EXERCISE DETAILS
Which lines below hold the word "text"? Report each one.

==== EXERCISE MATERIAL ====

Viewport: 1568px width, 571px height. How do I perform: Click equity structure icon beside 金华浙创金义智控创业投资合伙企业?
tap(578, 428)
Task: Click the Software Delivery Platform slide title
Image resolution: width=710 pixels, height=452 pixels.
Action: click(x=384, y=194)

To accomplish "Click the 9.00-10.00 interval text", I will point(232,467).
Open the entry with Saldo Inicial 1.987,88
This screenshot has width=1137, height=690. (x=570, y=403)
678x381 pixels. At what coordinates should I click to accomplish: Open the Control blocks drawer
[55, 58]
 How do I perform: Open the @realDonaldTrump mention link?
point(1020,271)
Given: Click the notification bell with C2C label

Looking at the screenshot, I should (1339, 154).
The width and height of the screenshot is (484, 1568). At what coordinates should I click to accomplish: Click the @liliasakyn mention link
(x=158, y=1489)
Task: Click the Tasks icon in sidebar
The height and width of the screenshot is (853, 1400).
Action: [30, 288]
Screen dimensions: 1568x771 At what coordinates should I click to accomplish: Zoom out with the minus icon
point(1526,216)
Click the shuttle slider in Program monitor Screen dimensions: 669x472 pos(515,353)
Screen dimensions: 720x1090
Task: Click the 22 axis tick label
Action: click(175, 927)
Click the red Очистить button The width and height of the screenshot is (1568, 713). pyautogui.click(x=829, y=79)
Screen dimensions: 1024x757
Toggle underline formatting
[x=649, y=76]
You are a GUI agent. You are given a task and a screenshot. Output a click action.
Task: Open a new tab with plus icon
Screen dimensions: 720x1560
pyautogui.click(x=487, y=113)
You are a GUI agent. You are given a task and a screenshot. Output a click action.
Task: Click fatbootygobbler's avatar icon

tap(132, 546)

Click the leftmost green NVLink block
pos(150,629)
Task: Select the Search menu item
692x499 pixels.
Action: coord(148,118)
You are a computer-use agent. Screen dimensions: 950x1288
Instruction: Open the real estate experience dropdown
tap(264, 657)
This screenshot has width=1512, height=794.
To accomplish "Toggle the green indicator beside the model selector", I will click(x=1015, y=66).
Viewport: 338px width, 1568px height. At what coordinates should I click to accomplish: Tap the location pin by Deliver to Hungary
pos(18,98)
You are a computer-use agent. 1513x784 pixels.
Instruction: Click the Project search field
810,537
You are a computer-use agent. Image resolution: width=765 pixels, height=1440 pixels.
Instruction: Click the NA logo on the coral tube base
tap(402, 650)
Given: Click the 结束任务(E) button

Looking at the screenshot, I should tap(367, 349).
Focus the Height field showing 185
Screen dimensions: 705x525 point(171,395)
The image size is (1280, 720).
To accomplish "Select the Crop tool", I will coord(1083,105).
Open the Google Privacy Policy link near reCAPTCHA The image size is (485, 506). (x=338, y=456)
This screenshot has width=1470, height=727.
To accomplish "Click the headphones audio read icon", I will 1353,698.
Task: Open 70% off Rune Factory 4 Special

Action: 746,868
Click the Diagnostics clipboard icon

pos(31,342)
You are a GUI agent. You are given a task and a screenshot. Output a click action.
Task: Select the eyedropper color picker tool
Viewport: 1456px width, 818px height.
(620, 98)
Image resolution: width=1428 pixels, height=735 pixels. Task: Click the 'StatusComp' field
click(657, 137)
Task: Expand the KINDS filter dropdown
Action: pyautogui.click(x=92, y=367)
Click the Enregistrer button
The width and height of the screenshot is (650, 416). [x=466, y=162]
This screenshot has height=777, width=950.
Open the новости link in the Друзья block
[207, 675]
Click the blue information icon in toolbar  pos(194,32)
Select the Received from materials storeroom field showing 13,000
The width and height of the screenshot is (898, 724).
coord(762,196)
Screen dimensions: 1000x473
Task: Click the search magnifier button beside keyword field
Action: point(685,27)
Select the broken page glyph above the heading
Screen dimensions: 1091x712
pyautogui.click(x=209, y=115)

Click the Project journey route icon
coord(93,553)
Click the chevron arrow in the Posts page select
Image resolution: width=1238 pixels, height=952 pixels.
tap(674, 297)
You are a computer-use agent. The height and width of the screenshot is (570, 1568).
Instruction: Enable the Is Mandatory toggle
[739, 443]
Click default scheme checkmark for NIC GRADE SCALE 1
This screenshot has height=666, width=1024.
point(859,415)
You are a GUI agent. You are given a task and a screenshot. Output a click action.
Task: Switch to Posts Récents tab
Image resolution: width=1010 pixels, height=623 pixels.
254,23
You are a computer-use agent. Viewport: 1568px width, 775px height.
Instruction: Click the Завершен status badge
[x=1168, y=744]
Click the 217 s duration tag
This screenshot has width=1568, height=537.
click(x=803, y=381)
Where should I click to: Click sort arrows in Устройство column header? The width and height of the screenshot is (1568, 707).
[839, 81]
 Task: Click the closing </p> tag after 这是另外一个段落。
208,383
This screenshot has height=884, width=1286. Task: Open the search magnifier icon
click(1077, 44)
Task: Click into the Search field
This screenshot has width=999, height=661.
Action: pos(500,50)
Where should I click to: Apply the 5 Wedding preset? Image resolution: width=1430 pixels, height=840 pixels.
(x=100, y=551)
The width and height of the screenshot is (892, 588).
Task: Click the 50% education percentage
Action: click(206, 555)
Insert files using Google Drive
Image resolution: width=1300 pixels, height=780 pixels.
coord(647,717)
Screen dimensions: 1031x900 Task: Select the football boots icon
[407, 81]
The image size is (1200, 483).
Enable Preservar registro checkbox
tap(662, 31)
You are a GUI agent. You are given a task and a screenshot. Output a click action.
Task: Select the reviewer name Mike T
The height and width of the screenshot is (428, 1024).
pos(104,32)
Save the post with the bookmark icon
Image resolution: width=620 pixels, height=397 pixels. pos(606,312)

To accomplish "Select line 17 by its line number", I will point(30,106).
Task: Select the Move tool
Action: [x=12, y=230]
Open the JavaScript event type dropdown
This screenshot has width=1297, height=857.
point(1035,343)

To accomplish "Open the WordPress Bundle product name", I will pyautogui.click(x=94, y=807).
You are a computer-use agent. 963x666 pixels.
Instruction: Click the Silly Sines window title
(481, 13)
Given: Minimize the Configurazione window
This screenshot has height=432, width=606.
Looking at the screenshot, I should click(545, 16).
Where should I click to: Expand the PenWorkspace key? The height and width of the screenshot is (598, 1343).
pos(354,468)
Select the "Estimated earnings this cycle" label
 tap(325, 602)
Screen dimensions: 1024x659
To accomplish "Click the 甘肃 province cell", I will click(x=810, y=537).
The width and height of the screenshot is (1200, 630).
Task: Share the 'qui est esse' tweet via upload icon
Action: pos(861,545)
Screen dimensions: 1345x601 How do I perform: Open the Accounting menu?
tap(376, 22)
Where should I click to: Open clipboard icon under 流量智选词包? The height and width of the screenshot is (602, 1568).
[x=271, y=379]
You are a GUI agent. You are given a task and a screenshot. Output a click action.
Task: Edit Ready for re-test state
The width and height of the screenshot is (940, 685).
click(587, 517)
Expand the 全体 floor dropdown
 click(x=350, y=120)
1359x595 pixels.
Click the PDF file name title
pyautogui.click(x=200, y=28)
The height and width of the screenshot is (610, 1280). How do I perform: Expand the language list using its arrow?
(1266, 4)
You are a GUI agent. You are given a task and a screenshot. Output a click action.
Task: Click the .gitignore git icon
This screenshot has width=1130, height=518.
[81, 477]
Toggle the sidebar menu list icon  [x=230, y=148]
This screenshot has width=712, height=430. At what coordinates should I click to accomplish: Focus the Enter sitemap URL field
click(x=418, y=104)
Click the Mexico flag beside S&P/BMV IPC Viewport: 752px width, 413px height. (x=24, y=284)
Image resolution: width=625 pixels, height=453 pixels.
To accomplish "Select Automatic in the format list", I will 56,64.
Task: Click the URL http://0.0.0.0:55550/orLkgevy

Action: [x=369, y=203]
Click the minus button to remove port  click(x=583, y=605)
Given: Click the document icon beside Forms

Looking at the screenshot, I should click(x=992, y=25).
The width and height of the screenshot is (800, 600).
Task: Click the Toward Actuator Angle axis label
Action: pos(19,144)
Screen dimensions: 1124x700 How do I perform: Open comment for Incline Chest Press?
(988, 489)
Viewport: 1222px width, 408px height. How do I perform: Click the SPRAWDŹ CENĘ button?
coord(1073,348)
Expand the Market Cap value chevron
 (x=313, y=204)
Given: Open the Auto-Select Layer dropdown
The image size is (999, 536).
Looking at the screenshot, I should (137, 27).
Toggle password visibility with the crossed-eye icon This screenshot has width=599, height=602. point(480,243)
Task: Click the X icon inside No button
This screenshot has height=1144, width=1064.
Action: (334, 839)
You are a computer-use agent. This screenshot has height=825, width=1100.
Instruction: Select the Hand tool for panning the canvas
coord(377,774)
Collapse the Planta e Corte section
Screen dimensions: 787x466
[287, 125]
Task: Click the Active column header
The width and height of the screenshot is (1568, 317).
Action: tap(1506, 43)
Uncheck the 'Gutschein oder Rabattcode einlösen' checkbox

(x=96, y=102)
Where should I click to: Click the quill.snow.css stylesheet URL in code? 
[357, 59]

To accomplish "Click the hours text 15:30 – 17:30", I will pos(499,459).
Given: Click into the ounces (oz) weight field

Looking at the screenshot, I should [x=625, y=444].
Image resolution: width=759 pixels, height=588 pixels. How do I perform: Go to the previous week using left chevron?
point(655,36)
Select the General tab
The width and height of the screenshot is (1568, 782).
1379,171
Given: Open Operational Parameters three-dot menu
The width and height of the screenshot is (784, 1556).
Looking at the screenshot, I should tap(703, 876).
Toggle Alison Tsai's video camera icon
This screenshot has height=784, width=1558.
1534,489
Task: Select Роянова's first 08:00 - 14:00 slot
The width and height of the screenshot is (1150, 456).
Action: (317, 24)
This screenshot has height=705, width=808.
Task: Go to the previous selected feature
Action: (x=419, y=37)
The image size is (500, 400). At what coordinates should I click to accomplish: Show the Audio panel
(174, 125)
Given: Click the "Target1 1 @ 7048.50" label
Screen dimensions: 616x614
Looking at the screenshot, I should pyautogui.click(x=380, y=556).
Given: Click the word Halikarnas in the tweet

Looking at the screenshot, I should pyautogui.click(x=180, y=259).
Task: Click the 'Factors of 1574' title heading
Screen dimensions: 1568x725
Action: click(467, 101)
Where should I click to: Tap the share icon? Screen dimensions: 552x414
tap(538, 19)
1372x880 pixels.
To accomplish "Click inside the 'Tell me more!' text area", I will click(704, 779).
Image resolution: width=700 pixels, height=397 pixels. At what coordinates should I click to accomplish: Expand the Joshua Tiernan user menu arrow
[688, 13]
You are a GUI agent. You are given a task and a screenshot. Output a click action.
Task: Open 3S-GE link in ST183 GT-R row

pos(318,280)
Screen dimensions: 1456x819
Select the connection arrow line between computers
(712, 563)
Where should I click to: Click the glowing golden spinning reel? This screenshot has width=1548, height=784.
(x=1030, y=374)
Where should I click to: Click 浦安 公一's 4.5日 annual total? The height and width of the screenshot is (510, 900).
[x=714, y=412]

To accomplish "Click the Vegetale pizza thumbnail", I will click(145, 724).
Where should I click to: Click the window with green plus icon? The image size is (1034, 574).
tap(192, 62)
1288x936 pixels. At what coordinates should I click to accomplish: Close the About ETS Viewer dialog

====

EXERCISE OUTPUT
To accomplish "Click the 9.00-10.00 interval text", I will point(232,467).
To accomplish "Click the hours text 15:30 – 17:30", I will pos(499,459).
To accomplish "Click inside the 'Tell me more!' text area", I will click(704, 779).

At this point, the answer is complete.